- [TASK TO COMPLETE]: Gather every line from the entries below that includes "Club".
----- DATA EXCERPTS
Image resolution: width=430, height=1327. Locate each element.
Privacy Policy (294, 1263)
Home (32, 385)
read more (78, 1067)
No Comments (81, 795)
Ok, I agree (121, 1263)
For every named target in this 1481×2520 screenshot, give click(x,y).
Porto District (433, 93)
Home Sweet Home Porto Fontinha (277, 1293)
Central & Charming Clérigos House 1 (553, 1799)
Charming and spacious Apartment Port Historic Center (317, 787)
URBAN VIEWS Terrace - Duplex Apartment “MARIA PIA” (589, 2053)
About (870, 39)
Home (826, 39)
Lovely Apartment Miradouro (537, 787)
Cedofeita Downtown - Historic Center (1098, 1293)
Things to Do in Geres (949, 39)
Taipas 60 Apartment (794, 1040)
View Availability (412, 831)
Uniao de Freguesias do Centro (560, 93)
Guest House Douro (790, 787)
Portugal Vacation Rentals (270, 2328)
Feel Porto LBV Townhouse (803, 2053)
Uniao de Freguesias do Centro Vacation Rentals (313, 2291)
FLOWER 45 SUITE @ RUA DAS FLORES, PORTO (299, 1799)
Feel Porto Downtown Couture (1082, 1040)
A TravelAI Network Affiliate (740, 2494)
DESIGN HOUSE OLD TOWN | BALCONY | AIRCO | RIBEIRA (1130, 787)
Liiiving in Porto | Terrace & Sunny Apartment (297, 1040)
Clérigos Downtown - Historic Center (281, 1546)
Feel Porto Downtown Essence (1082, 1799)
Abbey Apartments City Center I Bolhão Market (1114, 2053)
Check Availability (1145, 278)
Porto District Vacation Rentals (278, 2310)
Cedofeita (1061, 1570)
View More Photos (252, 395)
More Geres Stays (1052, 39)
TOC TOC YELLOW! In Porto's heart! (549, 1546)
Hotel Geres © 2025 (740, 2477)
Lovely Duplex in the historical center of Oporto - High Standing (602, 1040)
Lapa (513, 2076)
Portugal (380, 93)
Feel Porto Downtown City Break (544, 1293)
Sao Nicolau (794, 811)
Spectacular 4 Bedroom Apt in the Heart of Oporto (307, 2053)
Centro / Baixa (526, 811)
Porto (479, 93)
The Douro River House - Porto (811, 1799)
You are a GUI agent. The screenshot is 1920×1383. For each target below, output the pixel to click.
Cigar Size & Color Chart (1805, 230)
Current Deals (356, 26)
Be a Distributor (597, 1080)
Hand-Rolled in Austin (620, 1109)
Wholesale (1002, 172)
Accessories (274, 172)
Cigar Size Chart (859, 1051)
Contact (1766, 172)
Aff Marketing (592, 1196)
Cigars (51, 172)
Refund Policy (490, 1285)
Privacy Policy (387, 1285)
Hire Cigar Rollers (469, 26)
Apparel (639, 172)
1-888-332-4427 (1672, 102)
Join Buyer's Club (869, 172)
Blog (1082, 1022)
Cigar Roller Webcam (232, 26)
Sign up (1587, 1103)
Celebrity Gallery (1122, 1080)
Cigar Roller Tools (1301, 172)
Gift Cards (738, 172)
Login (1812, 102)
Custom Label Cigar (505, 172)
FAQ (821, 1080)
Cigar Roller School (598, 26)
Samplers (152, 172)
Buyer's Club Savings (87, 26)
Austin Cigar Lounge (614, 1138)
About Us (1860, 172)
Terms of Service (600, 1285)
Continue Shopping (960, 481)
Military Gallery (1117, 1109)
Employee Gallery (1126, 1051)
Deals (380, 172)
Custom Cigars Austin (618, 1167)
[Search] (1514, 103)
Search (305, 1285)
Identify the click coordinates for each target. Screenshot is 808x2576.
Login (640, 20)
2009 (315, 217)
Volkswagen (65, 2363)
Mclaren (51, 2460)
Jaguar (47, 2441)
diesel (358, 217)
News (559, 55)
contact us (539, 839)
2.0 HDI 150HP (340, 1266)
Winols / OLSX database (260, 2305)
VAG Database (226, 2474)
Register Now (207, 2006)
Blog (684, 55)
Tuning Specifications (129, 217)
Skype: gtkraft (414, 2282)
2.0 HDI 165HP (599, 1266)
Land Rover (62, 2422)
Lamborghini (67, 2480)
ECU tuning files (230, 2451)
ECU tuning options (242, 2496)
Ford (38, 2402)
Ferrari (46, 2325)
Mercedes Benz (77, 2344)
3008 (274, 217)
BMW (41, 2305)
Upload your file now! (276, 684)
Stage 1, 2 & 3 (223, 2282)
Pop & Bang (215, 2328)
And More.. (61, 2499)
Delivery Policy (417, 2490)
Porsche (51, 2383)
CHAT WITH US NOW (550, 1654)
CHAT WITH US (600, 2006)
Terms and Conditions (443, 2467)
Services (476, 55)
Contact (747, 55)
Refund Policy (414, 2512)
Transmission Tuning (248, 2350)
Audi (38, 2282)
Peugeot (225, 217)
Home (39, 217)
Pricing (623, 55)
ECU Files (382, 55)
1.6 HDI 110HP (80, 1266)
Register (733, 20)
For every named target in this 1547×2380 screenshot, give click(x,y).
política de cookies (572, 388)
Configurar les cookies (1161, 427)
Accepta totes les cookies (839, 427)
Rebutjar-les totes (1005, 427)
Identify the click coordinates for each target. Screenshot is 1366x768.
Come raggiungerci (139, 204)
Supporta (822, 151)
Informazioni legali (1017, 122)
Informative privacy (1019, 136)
----------
- [SOLUTION]:
Join Buyer's Club (869, 172)
Buyer's Club Savings (87, 26)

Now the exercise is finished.